I'm sure they will try to resurrect the draft, probably under a "national service" rubric to which I still object. Involuntary servitude is slavery, before and after the 13th amendment, despite what courts may hold.



Thursday, August 23, 2007

Anti-Semitism

I don't know if anti-Semitism is the correct term for hating Arabs, although they are said to be Semitic. For the purposes of this discussion I will use it to mean hatred of stereotypical Arabs by, especially ignorant American jerks, but my thesis is that much of Jewish hatred for Arabs is indistinguishable from this vulgar, “mountain grown” if you will, racism. This is an old and accepted stereotype in America; I remember seeing a Porky Pig cartoon from the '30's where he defended a foreign legion post under assault by hook-nosed, sneaky Bedouins.
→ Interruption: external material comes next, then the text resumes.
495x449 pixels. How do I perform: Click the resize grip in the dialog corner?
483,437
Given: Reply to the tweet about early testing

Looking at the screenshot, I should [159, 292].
This cartoon was drawing on older, probably ancient, views of Arabs as slave-traders and smugglers, and were still current until very recently, even well after such views of Africans and Asians were no longer generally acceptable.

My own view is that a racist is one who expresses any of the dark thoughts that are resident in most, if not all, sane minds; racism as a mild form of Tourettes. I'm sorry to say that I instantly tag everyone I meet by their most obvious characteristics and will instantly align my behaviour and attitude to these tags, very like the inheritance model in programming, where the new object inherits it's properties and methods from it's class (stereotype). I might think “fat slob” when meeting someone overweight and poorly dressed, but I don't say it, if only to avoid being labled with “stupid fool”. I suspect most other people objectify in much the same way, although their tags may be more sophisticated or polite. My own struggle is with my internal Archie Bunker, sorry to say, but it forces me to control my behaviour and modify the object as evidence requires.
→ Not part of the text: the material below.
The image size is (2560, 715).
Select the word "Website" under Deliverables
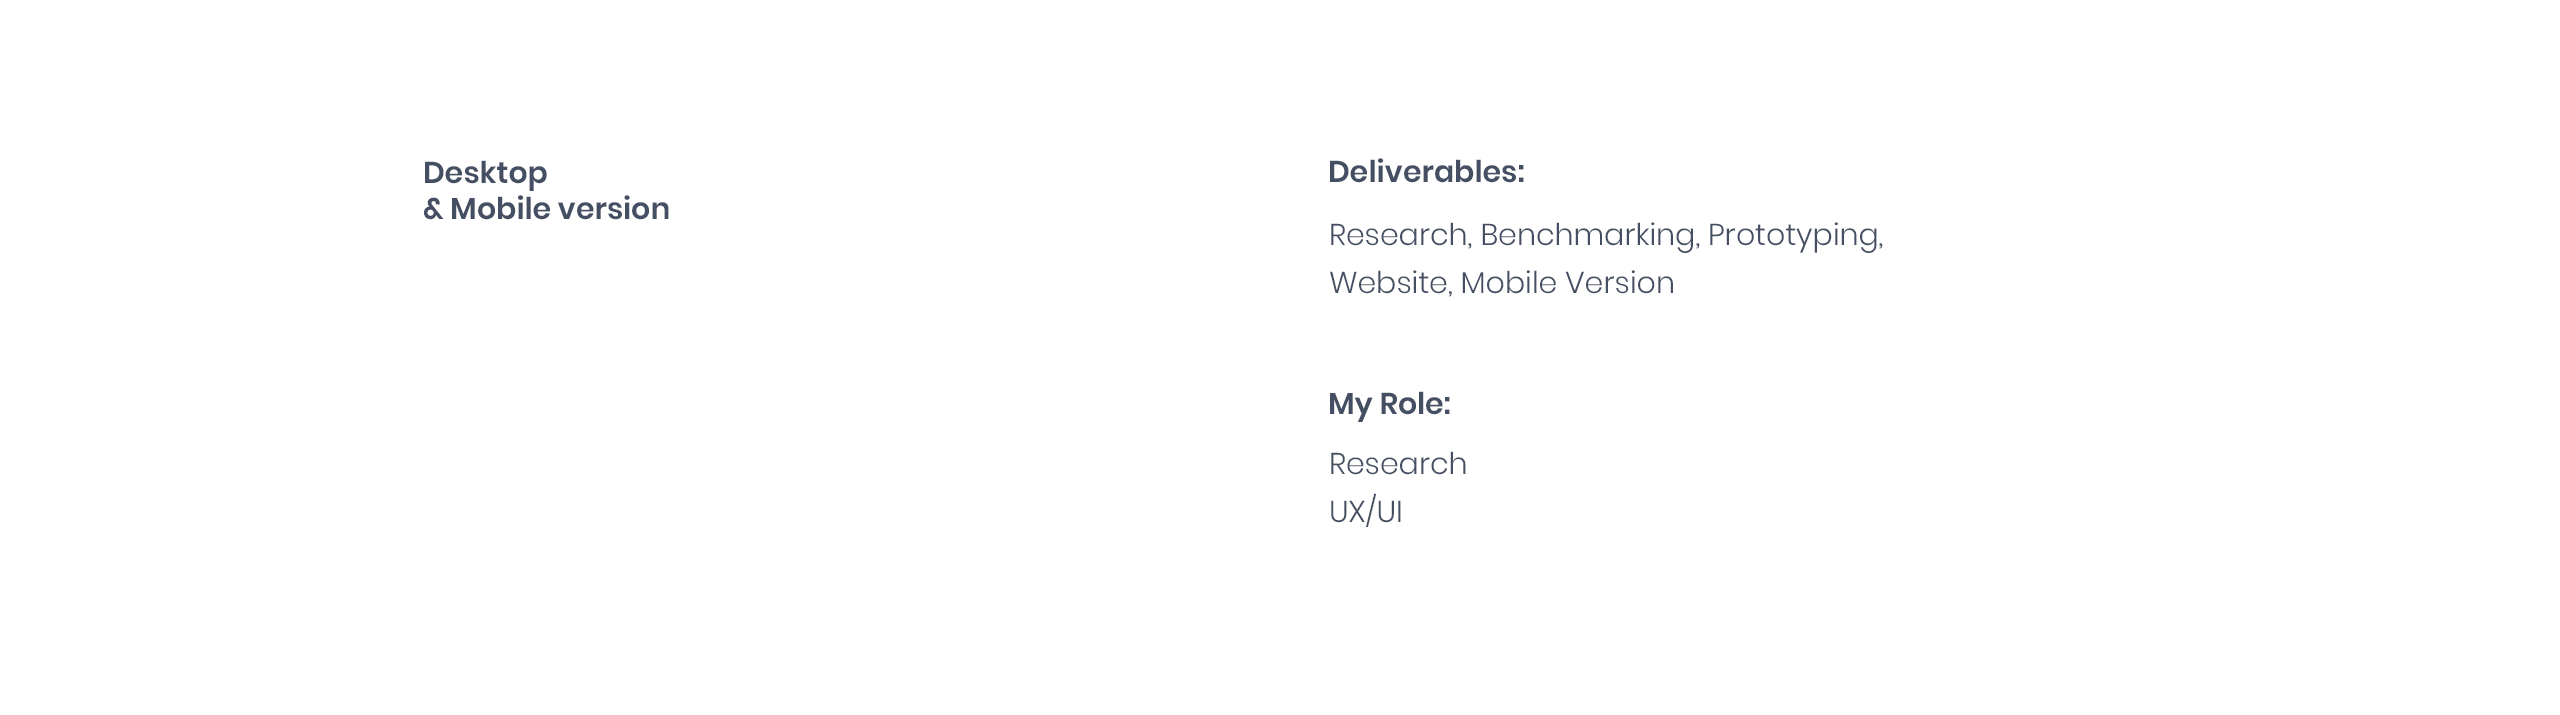click(1388, 283)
It may be that everyone shares the same well of prejudices and is simply able to exempt himself and others like him. I've often wondered why there doesn't seem to be effective epithet for white person. Cracker, red-neck, ofay, even if said with heartfelt hatred, just don't sting (although I've never been called a Republican; that might hurt). I can only assume that I am able to somehow psychologically deny that I am that objectional thing, and I think this works for most people. I once told my friend Hari that Indians seemed to believe they were the best people in the world, and he told me that they indeed think they are superior, contrary to historical evidence, and I would assume Arabs reserve similar sentiments for themselves or at least their tribes. Having been forever under foreign occupation and rule, craftiness, cynicsm and self-interest are primary virtues. I don't think they hate us because we are greedy; that they understand. It's our uncanny success in spite of our laxness and ignorance of history and culture that's got to irritate. They know we can't stick it out.

A man, a plan, a canolli

"Don't just stand there, do something!" Although sometimes handy in emergencies, this is not really a way to order your life. Even in emergencies it's best to have at least a rudimentary plan and consider potential consequences of action. Sometimes just standing there is the best course, or at least I tell myself going into my fourth year of unemployment. How can a bum help? you might well arsk.

Although each person has some degree of thought and action, we artificially divide people into doers and thinkers, but each group needs the other. Where would nascar be without spectators? Most nascar drivers don't finish in the top ranks and know they never will but are important to the enterprise. In this sense, even the last guy is a winner. American society has internalized this enterprise ethic.

There are some doers who are regarded as losers, but not by me, because anyone who is trying but not suceeding is still a winner compared to a thinker who does nothing but observe [and make a lot of sarcastic remarks, but this isn't just about me].